> **Exercise goal**:
Within the records below, reproduce without change the lines from the line that has "Viewport: 2145px width, 1397px" through the line that has "Task: Toggle Article/Gallery", and only those.

> **Stored data**:

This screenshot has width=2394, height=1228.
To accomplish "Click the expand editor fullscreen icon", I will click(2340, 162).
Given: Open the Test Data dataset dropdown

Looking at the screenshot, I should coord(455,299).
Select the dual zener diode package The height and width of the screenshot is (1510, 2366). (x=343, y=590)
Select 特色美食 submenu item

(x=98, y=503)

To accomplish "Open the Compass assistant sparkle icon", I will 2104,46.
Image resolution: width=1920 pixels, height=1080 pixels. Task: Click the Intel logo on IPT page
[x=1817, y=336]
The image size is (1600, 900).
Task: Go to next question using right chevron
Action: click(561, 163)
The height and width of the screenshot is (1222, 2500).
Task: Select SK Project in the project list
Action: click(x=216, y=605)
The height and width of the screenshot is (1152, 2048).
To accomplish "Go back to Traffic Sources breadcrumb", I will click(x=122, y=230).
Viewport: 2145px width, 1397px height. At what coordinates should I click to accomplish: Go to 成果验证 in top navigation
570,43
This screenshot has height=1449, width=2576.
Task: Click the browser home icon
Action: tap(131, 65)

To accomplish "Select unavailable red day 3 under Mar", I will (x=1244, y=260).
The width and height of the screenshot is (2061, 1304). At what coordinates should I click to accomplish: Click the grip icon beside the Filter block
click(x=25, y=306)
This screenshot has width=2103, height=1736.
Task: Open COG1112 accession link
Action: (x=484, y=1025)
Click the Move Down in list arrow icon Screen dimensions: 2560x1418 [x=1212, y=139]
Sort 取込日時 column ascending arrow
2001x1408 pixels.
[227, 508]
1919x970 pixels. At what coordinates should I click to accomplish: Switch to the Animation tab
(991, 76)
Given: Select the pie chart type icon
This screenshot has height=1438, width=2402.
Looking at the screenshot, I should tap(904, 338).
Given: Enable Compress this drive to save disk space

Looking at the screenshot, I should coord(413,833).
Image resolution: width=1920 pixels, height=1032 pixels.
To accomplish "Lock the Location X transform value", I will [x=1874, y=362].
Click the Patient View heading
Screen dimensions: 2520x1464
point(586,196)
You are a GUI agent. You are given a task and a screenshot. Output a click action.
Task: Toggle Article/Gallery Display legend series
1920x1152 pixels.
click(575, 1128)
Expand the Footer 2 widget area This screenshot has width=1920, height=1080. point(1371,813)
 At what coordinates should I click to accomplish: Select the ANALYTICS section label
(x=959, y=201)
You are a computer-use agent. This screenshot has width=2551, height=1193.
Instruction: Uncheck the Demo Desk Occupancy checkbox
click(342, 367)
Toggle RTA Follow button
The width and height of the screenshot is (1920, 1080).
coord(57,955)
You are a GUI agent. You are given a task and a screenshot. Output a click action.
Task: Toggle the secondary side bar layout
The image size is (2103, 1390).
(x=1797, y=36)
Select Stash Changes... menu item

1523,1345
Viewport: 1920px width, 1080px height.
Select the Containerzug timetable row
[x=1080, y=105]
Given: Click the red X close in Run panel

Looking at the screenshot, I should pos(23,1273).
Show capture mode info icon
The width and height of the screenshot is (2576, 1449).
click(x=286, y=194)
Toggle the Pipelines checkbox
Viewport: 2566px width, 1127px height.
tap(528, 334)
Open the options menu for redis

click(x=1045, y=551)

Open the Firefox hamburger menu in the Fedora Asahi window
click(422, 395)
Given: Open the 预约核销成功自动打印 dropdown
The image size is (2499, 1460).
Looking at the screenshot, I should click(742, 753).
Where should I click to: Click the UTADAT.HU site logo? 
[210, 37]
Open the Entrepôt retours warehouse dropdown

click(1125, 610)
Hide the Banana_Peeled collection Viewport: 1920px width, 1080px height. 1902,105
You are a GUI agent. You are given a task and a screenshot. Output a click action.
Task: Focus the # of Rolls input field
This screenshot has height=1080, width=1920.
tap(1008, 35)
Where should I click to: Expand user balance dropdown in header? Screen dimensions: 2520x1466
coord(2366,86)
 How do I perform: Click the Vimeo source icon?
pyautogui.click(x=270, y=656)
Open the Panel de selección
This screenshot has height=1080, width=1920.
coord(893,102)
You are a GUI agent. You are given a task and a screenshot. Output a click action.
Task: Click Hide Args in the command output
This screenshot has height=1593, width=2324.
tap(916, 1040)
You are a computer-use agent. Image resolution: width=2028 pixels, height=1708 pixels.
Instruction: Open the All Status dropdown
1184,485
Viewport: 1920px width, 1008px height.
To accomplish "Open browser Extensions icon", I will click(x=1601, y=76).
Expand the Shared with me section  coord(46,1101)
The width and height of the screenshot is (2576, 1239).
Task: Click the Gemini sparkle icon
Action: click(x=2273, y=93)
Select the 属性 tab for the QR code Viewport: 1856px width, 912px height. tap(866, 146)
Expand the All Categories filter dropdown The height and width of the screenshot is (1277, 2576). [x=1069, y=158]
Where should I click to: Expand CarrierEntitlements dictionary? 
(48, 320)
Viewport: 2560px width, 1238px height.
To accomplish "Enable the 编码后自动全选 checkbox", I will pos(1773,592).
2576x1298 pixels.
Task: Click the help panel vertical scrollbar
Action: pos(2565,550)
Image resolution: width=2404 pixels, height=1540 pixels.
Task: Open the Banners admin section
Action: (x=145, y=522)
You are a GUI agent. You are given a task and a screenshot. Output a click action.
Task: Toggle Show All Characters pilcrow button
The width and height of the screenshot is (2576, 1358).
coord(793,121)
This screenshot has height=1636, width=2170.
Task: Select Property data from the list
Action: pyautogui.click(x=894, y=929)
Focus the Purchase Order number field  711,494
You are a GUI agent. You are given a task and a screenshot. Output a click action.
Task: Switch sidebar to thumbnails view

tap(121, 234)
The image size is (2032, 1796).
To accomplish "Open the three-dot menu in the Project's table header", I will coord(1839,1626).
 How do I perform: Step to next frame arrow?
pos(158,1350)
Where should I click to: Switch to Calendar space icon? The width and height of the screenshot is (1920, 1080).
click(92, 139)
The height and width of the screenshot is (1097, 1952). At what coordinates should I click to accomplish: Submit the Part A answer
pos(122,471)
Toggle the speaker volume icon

> **Completed task**:
Viewport: 2145px width, 1397px height. At what coordinates should I click to accomplish: Go to 成果验证 in top navigation
570,43
This screenshot has height=1449, width=2576.
Task: Click the browser home icon
Action: tap(131, 65)

To accomplish "Select unavailable red day 3 under Mar", I will (x=1244, y=260).
The width and height of the screenshot is (2061, 1304). At what coordinates should I click to accomplish: Click the grip icon beside the Filter block
click(x=25, y=306)
This screenshot has width=2103, height=1736.
Task: Open COG1112 accession link
Action: (x=484, y=1025)
Click the Move Down in list arrow icon Screen dimensions: 2560x1418 [x=1212, y=139]
Sort 取込日時 column ascending arrow
2001x1408 pixels.
[227, 508]
1919x970 pixels. At what coordinates should I click to accomplish: Switch to the Animation tab
(991, 76)
Given: Select the pie chart type icon
This screenshot has height=1438, width=2402.
Looking at the screenshot, I should tap(904, 338).
Given: Enable Compress this drive to save disk space

Looking at the screenshot, I should coord(413,833).
Image resolution: width=1920 pixels, height=1032 pixels.
To accomplish "Lock the Location X transform value", I will [x=1874, y=362].
Click the Patient View heading
Screen dimensions: 2520x1464
point(586,196)
You are a GUI agent. You are given a task and a screenshot. Output a click action.
Task: Toggle Article/Gallery Display legend series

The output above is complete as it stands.